One prior is found for a and for b, while c only has a factor that touches a data variable and d has multiple priors.

Pedantic mode produces the following warning.

Warning:
  The parameter c has no priors.
Warning:
  The parameter d has 2 priors.

33.3.8 Variables used before assignment

A warning is generated when any variable is used before it has been assigned a value.

For example, consider the following program.

transformed data {
  real x;
  if (1 > 2) {
    x = 1;
  } else {
    print("oops");
  }
  print(x);
}

Since x is only assigned in one of the branches of the if statement, it might get to print(x) without having been assigned to.

Pedantic mode produces the following warning.

Warning at 'uninit-warn.stan', line 7, column 8 to column 9:
  The variable x may not have been assigned a value before its use.

33.3.9 Strict or nonsensical parameter bounds

Except when there are logical or physical constraints, it is very unusual for you to be sure that a parameter will fall inside a specified range. A warning is generated for all parameters declared with the bounds <lower=.., upper=..> except for <lower=0, upper=1> or <lower=-1, upper=1>.

In addition, a warning is generated when a parameter bound is found to have lower >= upper.

For example, consider the following program.

parameters {
  real<lower=0, upper=1> a;
  real<lower=-1, upper=1> b;
  real<lower=-2, upper=1012> c;
}
model {
  c ~ normal(b, a);
}

Pedantic mode produces the following warning.

Warning:
  Your Stan program has a parameter c with a lower and upper bound in its
  declaration. These hard constraints are not recommended, for two reasons:
  (a) Except when there are logical or physical constraints, it is very
  unusual for you to be sure that a parameter will fall inside a specified
  range, and (b) The infinite gradient induced by a hard constraint can cause
  difficulties for Stan's sampling algorithm. As a consequence, we recommend
  soft constraints rather than hard constraints; for example, instead of
  constraining an elasticity parameter to fall between 0, and 1, leave it
  unconstrained and give it a normal(0.5, 0.5) prior distribution.

33.3.10 Pedantic mode limitations

  • Constant values are sometimes uncomputable

    Pedantic mode attempts to evaluate expressions down to literal values so that they can be used to generate warnings. For example, in the code normal(x, 1 - 2), the expression 1 - 2 will be evaluated to -1, which is not a valid variance argument so a warning is generated.

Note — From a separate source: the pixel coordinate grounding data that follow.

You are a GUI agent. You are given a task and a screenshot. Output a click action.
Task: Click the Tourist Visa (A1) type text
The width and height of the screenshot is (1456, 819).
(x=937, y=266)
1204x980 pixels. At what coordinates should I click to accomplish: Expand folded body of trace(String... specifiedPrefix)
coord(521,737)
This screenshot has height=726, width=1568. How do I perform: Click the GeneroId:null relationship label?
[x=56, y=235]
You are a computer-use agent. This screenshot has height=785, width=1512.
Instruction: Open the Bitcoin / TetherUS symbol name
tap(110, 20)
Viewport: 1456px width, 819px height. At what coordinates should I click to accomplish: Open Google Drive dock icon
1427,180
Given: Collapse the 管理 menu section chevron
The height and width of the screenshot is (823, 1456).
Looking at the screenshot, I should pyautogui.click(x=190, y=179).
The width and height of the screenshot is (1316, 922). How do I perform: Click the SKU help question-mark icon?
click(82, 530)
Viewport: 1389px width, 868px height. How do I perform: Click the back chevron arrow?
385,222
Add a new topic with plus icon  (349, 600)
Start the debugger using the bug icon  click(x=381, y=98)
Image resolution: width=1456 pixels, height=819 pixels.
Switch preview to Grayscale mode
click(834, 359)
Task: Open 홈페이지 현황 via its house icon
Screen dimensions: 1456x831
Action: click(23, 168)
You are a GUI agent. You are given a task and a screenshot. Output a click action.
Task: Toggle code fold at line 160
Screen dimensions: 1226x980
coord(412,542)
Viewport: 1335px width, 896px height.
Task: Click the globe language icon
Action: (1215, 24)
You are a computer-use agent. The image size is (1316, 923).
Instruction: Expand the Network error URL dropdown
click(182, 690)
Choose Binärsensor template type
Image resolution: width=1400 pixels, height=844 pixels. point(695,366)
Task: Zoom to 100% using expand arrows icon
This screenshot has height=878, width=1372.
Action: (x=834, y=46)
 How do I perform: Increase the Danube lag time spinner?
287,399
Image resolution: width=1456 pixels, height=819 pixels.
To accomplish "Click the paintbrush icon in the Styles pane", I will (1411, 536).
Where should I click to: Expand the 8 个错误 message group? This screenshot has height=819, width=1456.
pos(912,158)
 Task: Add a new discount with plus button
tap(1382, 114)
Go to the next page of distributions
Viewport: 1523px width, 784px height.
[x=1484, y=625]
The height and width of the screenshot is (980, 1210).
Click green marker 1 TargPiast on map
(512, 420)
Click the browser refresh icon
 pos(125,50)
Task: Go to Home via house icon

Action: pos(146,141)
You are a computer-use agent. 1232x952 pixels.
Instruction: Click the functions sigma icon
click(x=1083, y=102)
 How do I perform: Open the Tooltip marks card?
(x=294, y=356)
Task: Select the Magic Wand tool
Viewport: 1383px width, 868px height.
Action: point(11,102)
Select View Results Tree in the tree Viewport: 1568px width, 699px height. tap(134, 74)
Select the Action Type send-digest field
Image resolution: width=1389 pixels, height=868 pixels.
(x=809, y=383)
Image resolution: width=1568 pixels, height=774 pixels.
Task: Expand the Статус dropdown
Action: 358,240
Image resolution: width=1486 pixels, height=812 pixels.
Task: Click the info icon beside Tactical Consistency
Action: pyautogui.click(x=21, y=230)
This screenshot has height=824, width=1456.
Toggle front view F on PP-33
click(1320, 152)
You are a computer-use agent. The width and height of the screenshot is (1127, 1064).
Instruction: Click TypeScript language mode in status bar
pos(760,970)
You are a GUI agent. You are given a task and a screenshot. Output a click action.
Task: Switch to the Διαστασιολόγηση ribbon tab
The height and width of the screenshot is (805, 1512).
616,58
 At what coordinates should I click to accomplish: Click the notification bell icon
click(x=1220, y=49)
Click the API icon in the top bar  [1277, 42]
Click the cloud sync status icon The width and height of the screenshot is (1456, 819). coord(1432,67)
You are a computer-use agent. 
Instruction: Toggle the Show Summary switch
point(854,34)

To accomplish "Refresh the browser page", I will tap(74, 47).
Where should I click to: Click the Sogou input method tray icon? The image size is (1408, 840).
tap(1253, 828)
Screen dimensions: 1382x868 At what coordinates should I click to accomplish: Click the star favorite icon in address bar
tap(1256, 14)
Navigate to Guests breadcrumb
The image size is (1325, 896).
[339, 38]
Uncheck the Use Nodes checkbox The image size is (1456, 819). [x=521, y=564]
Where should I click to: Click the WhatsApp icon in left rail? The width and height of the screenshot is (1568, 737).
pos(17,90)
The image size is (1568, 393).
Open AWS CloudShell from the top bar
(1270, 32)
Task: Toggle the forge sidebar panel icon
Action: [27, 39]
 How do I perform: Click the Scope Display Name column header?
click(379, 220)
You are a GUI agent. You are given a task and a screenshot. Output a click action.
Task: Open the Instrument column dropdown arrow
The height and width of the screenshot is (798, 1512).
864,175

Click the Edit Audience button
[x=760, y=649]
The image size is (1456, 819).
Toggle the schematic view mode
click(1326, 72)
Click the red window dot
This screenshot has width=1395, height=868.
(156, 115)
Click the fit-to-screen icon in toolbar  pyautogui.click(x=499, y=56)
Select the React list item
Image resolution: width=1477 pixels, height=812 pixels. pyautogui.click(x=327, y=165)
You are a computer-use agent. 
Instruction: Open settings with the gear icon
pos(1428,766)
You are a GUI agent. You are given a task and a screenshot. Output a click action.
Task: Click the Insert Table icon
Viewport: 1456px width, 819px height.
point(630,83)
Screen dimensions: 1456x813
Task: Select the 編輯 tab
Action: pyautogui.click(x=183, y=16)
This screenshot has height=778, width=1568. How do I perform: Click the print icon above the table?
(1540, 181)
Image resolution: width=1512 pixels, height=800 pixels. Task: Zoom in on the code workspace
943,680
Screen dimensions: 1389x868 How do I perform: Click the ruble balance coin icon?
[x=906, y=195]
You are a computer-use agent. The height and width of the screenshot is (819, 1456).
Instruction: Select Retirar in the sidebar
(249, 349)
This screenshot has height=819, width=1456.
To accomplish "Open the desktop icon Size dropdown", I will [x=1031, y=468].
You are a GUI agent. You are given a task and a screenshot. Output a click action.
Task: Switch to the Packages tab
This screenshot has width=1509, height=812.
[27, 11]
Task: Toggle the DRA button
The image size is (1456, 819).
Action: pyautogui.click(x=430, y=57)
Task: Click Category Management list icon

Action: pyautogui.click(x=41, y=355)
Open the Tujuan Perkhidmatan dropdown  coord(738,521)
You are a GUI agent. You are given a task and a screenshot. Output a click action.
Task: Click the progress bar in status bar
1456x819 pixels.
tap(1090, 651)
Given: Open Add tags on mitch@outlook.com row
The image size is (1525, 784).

However, this strategy is limited; it is often impossible to fully evaluate expressions in finite time.

  • Container types

    Currently, indexed variables are not handled intelligently, so they are treated as monolithic variables. Each analysis treats indexed variables conservatively (erring toward generating fewer warnings).

  • Data variables

    The declaration information for data variables is currently not considered, so using data as incompatible arguments to distributions may not generate the appropriate warnings.

  • Control flow dependent on parameters in nested functions

    If a parameter is passed as an argument to a user-defined function within another user-defined function, and then some control flow depends on that argument, the appropriate warning will not be thrown.